Flooding outlook - Wednesday 27 and Thursday 28 October

  27 October 2021

Pascal Lardet, Flood Duty Manager for the Scottish Environment Protection Agency, said: 

“Heavy and persistent rain is forecast across southern Scotland on Wednesday and overnight into Thursday, with the Met Office indicating totals of 60mm of rainfall widely, and possibly 100mm on higher grounds over a 24-hour period.

“River and surface water flooding is likely, particularly in eastern Dumfries & Galloway and western Scottish Borders. There could be localised flooding to low-lying land and roads, disruption to travel and flooding in parts of communities. We are monitoring the situation closely with partners in areas such as Hawick, Newcastleton and Langholm. Flooding could also affect stretches of the M74 across to England overnight.

“Regional Flood Alerts are in place, and Local Flood Warnings will be issued where necessary. People living and working in affected areas are advised to plan their essential journeys and consider the steps they need to take now to be prepared.

“Surface water flooding may occur in areas not normally prone to flooding and impacts from flooding from small and minor watercourses may also occur, so remember that conditions can change rapidly and water levels may rise quickly with little warning.
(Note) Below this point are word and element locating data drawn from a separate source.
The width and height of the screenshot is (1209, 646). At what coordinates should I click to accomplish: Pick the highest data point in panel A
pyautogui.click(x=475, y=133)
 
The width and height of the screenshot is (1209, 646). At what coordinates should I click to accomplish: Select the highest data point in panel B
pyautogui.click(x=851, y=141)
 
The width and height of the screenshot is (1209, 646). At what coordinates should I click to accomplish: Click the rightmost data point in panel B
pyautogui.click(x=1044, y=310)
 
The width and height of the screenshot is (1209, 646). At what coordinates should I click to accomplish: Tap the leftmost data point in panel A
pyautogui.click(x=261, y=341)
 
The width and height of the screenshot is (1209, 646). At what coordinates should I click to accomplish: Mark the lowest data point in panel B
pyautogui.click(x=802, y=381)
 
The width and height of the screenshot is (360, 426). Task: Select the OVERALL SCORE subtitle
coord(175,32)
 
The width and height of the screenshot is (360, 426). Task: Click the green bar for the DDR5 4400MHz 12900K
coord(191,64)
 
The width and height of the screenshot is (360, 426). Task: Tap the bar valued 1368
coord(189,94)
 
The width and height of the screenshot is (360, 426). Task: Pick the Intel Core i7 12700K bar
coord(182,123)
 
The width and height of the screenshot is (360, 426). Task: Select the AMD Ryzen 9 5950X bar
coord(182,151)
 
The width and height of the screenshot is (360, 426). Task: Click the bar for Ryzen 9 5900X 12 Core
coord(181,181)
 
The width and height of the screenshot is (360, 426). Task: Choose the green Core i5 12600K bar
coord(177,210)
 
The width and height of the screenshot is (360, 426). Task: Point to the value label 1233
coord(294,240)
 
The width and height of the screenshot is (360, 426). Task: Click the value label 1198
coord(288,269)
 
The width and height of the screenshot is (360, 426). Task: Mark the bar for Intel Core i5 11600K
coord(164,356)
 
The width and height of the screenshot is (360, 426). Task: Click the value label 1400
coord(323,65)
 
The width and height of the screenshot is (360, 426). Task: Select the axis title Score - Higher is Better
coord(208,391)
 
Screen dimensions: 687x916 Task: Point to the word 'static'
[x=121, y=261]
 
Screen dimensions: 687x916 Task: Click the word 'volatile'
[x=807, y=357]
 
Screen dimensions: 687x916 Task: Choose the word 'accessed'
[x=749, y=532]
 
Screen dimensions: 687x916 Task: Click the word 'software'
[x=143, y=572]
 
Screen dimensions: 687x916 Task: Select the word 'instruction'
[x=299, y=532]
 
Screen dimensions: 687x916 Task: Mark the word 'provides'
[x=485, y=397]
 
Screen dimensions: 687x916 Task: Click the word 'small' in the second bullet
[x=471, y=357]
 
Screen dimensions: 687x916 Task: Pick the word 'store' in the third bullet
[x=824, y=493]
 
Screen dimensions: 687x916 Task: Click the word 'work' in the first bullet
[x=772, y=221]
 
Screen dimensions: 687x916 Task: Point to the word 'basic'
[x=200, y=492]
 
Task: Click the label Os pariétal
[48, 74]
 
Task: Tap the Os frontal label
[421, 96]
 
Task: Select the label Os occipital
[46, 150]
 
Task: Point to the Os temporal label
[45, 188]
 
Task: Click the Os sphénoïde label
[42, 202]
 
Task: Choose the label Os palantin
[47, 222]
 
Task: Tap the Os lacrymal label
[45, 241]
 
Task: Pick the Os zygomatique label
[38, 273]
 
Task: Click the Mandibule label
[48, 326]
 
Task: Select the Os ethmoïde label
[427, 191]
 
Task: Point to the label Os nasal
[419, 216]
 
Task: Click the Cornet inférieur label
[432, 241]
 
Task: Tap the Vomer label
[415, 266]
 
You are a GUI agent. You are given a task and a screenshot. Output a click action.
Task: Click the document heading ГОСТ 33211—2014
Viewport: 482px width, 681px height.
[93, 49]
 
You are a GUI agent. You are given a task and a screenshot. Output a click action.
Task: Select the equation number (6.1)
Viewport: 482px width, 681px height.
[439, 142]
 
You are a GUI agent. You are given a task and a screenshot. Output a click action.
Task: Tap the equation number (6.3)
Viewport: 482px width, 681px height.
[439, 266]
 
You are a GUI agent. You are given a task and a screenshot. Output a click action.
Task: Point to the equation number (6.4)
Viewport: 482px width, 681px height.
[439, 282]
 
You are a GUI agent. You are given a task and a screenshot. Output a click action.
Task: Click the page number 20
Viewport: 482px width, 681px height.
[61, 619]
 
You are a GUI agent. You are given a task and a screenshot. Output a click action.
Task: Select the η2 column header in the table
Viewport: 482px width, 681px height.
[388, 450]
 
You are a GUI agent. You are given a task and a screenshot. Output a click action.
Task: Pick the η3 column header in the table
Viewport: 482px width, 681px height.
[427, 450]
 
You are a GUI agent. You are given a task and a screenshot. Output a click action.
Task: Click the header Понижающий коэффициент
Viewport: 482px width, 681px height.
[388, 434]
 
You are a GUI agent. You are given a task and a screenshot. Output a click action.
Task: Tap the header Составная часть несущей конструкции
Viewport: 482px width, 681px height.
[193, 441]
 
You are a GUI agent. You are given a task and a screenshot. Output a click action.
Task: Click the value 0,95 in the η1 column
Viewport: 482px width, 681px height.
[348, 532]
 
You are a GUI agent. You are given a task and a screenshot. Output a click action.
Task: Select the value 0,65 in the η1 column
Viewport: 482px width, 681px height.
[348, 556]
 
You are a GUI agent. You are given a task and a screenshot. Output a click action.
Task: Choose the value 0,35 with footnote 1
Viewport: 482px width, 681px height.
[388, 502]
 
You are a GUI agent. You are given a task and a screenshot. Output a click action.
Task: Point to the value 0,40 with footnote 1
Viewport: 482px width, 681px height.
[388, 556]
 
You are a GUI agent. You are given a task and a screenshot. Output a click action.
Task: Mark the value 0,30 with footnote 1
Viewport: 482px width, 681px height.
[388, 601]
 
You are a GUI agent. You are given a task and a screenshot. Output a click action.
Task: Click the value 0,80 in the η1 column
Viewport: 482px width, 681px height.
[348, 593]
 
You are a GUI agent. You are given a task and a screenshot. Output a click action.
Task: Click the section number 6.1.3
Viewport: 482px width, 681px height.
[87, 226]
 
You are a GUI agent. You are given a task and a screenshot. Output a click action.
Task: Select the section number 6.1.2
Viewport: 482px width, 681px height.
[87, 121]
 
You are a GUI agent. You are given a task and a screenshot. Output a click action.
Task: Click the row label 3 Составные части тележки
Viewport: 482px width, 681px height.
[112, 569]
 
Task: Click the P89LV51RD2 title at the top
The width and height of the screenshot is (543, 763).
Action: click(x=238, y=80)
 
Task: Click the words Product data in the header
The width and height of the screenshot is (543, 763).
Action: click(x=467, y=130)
“Further rain is currently forecast for the end of the week and into the weekend. SEPA is working 24/7 to monitor rainfall and river levels and is in close contact with the Met Office and other partners to review the forecasts, which are combined with local expertise from all regions of Scotland to understand and present the flooding risk. The most up-to-date information is always available on our website.”

Staying informed

Check the latest information on SEPA’s regional Flood Alerts and local Flood Warnings at sepa.org.uk/floodupdates 

Be prepared and stay safe 

  • Check Floodline – visit www.sepa.org.uk/floodupdates
  • Don’t walk through flood water – 15cm of fast flowing water could be enough to knock you off your feet and hazards can be hidden under the water.
  • Drive with care, and do not travel through deep fast flowing water. It only takes 30cm of fast flowing water to move an average family sized car.
  • If you’re walking beside rivers be extra careful of wet footpaths and possibly small watercourses in spate.
  • Consider deploying flooding protection products if required.

What’s the difference between a Flood Alert and a Flood Warning? 
 
We use forecast weather information provided by the Met Office combined with our own observation of rainfall and river levels and advanced hydrological modelling to provide advance warning of flooding. 

  • Regional Flood Alerts are early advice that flooding is possible across a wider geographical area. The purpose of the Alerts is to make people aware of the risk of flooding and be prepared. We normally issue them 12 to 24 hours in advance of the possibility of flooding.
  • Flood Warnings are more locally specific and are issued for areas where we have gauges on rivers to measure the exact river height. They are issued at shorter notice when we are more certain that a specific area will be affected.